Abbas, dans la Malédiction, ouvrier retraité, prend la parole et fait le point sur sa vie. Farida, dans L’émancipation, témoigne de sa condition de femme issue de l’immigration. Le personnage de Abdelmalek Sayad intervient naturellement en son nom propre. Cette constitution de propos, outre qu’elle favorise la théâtralité et le dynamisme scénique, est aussi un formidable outil d’analyse pour qui s’intéresse aux questions de l’émigration-immigration (El Ghorba), posées ici hors des sentiers battus.
Un jour en 1951, malgré la malédiction de son père, Abbas a quitté l’Algérie pour la France. C’est là, sur ce sol à la fois étranger et d’accueil qu’il a construit sa vie.
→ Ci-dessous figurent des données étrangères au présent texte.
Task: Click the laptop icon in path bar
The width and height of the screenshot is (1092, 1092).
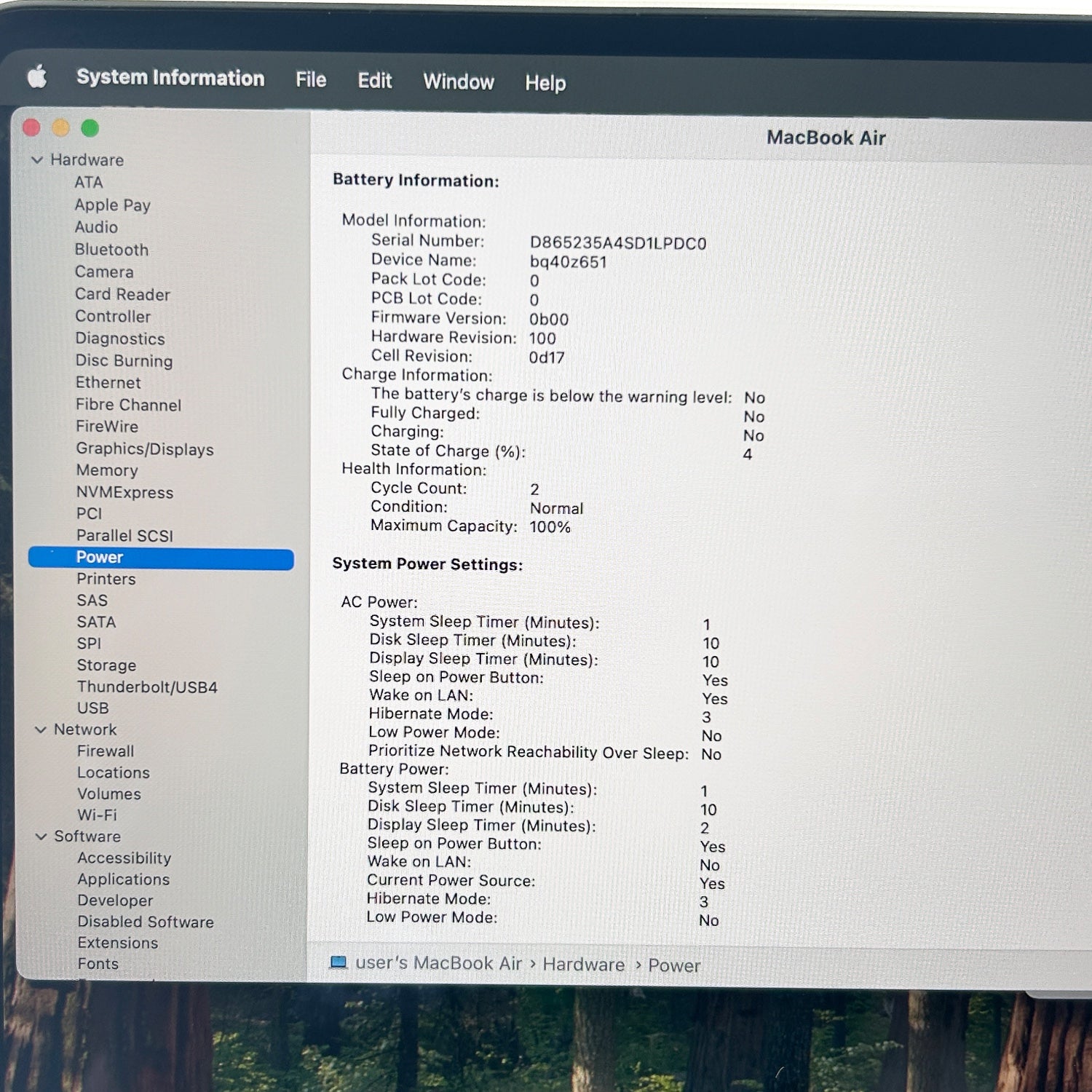Action: tap(338, 962)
Mais la vie d’un travailleur immigré qu’est ce que c’est ? D’émigré, Abbas est devenu un immigré ; d’origine paysanne il est devenu ouvrier ; de rural, il est devenu citadin. Aujourd’hui à la retraite il fait le point, il n’oublie rien…
Farida aînée d’une famille nombreuse a 35 ans. Elle est émancipée. Mais ce ne fut pas facile d’arriver à cela. A force de courage elle a détourné le destin tout tracé qui l’attendait. Elle s’en est sortie et est même arrivée à pardonner. Dans certaines conditions, la réflexion sur soi ne constitue-t-elle pas la seule sauvegarde possible, voire la forme suprême de la victoire remportée contre les misères de la vie.
Dans son hommage au chercheur, Pierre Bourdieu rappelle que Abdelkader Sayad, devenu directeur de recherche au CNRS à Paris et décédé en 1998, avait compris dans les années 70 qu’il était fini le temps où le travailleur importé repartait dans son pays d’origine, nanti de son pécule. Il a rappelé que ces personnes étaient aussi, et peut-être avant tout, des émigrés, et que l’on avait quelque chance de comprendre leurs destinées qu’à condition de mobiliser tout un capital de connaissances ethnologiques et sociologiques sur leur pays d’origine, c'est-à-dire ce que lui-même a accumulé toute sa vie.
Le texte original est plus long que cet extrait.